With replication, Virtuozzo Infrastructure Platform breaks the incoming data stream into 256MB chunks. Each chunk is replicated and replicas are stored on different storage nodes, so that each node has only one replica of a given chunk.

The following diagram illustrates the 2 replicas redundancy mode.

.. image:: ../../../images/stor_image8.png
   :align: center
   :class: align-center 

Replication in Virtuozzo Infrastructure Platform is similar to the RAID rebuild process but has two key differences:

- Replication in Virtuozzo Infrastructure Platform is much faster than that of a typical online RAID 1/5/10 rebuild. The reason is that Virtuozzo Infrastructure Platform replicates chunks in parallel, to multiple storage nodes.

- The more storage nodes are in a cluster, the faster the cluster will recover from a disk or node failure.

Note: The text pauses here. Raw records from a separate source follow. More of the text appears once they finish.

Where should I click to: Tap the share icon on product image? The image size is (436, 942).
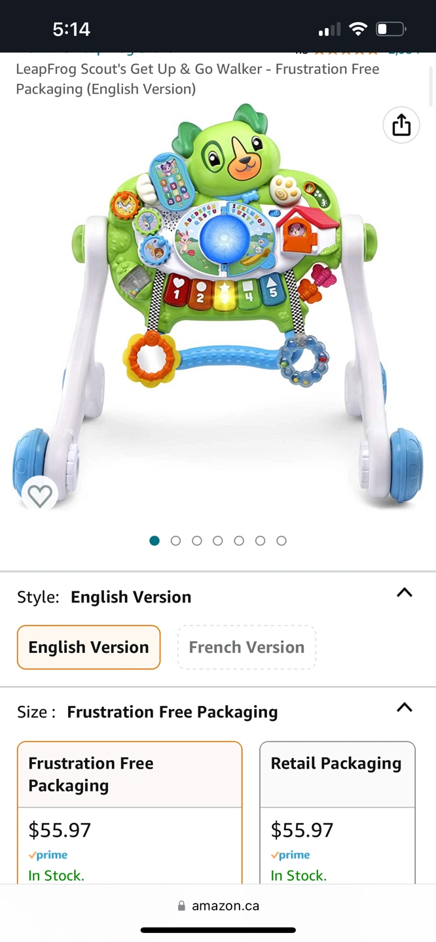[401, 125]
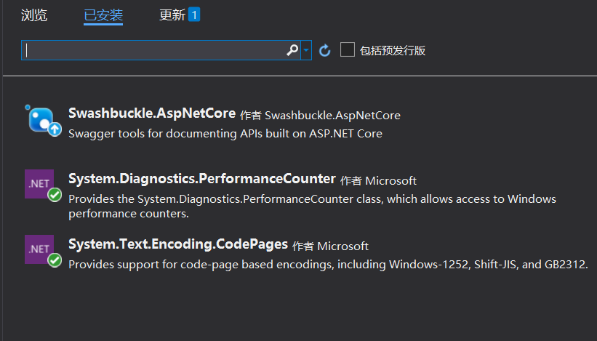The image size is (597, 341).
Task: Click the green checkmark on CodePages
Action: (55, 260)
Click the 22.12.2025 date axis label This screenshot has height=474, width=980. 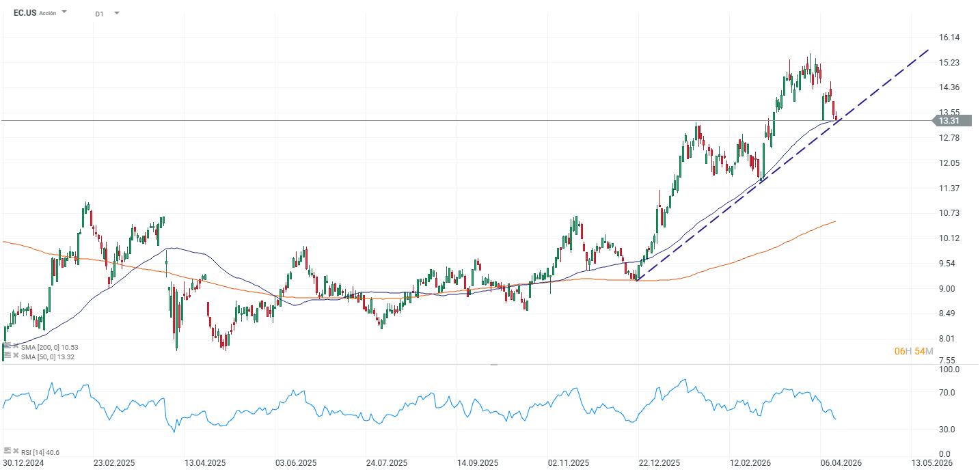661,463
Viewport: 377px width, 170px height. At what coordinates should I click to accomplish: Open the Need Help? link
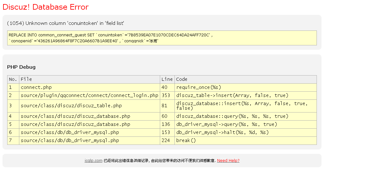click(x=228, y=161)
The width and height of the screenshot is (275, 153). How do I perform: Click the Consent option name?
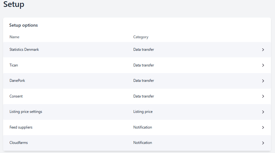[x=16, y=96]
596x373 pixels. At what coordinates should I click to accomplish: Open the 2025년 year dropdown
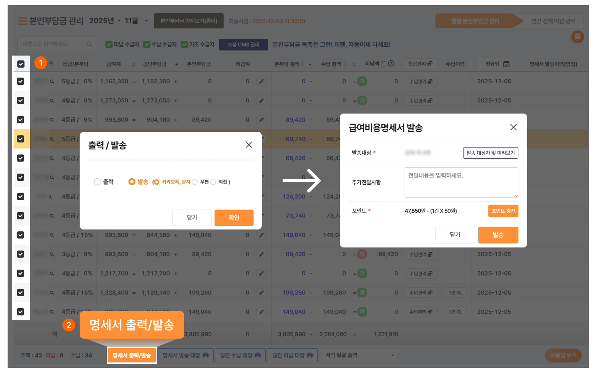[x=105, y=21]
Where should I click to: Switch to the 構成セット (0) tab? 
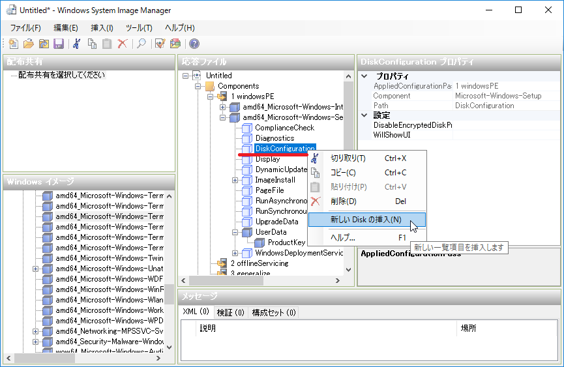273,312
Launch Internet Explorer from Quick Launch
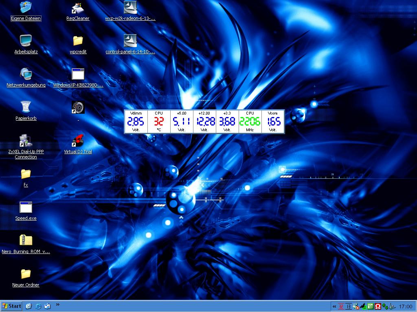This screenshot has width=417, height=312. pos(38,306)
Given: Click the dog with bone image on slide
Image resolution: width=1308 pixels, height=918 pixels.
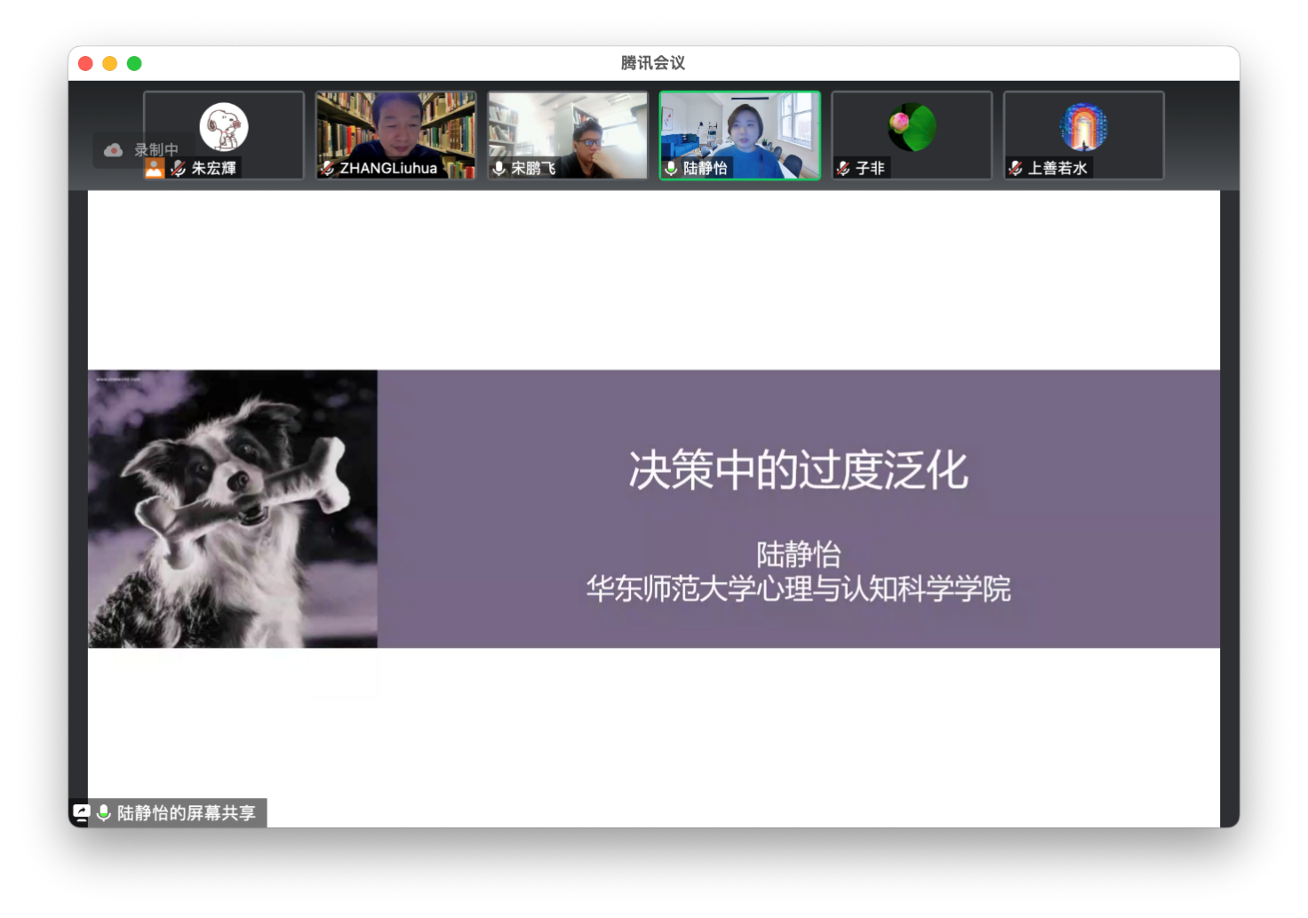Looking at the screenshot, I should pos(233,508).
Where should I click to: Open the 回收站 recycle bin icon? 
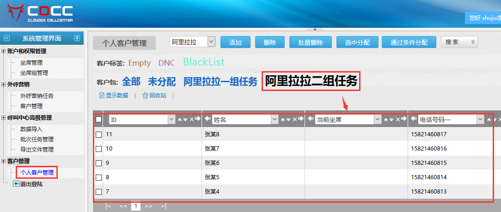(145, 96)
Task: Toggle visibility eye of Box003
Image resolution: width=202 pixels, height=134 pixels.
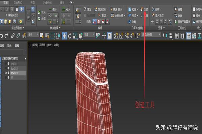Action: click(6, 73)
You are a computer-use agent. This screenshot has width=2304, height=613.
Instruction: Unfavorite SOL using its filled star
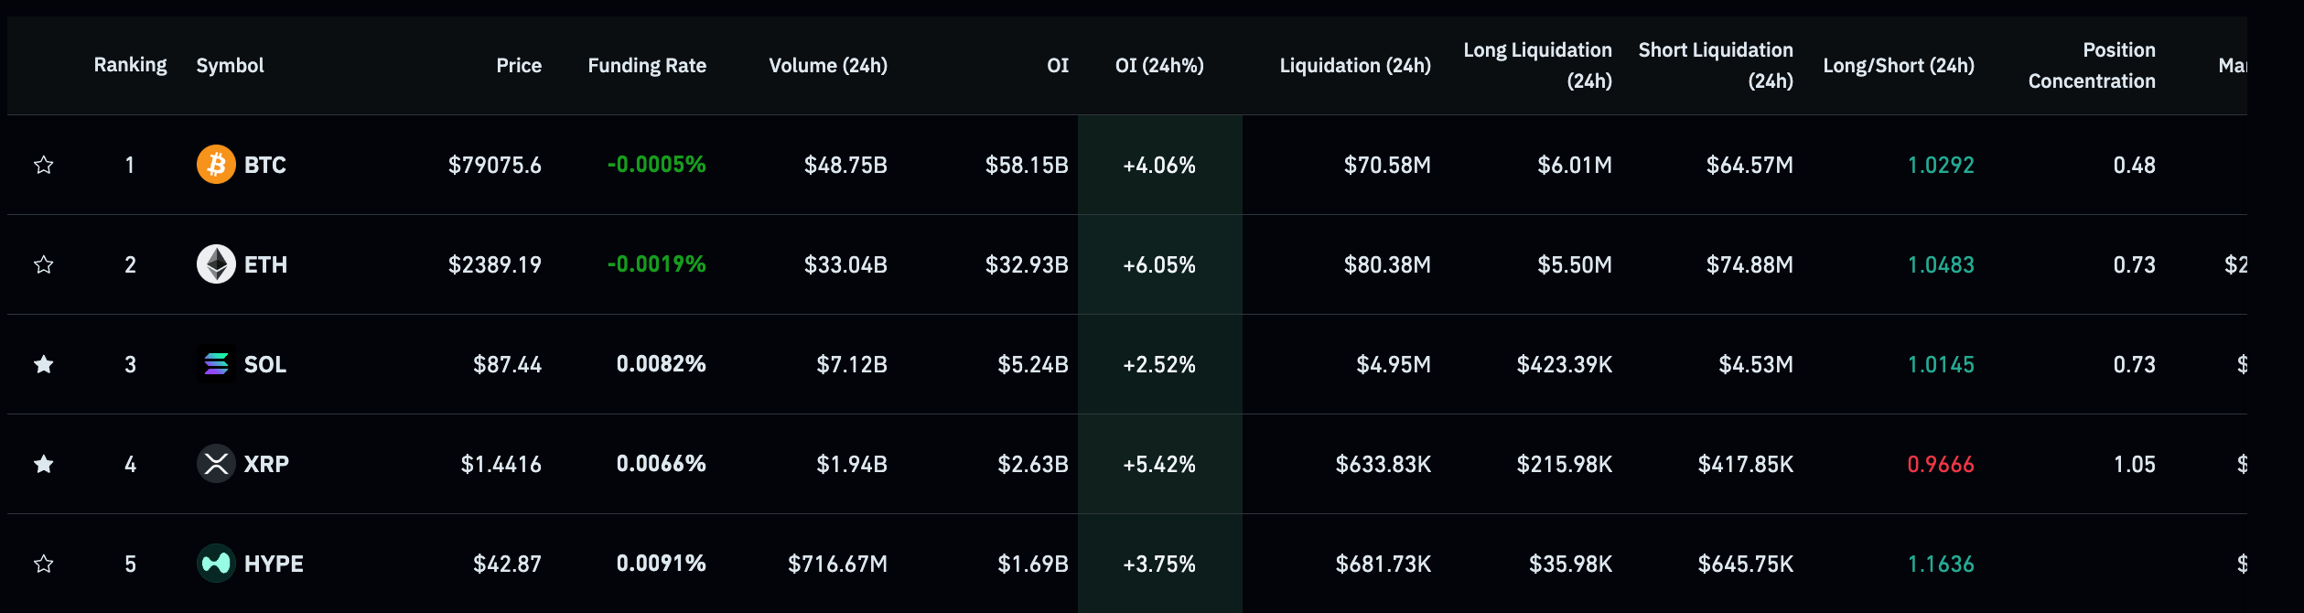pos(43,364)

High replication performance minimizes the periods of reduced redundancy for the cluster. Replication performance is affected by:

- The number of available storage nodes. As replication runs in parallel, the more available replication sources and destinations there are, the faster it is.

- Performance of storage node disks.

- Network performance. All replicas are transferred between storage nodes over network. For example, 1 Gbps throughput can be a bottleneck (see :ref:`Per-Node Network Requirements`).

- Distribution of data in the cluster. Some storage nodes may have much more data to replicate than other and may become overloaded during replication.

- I/O activity in the cluster during replication.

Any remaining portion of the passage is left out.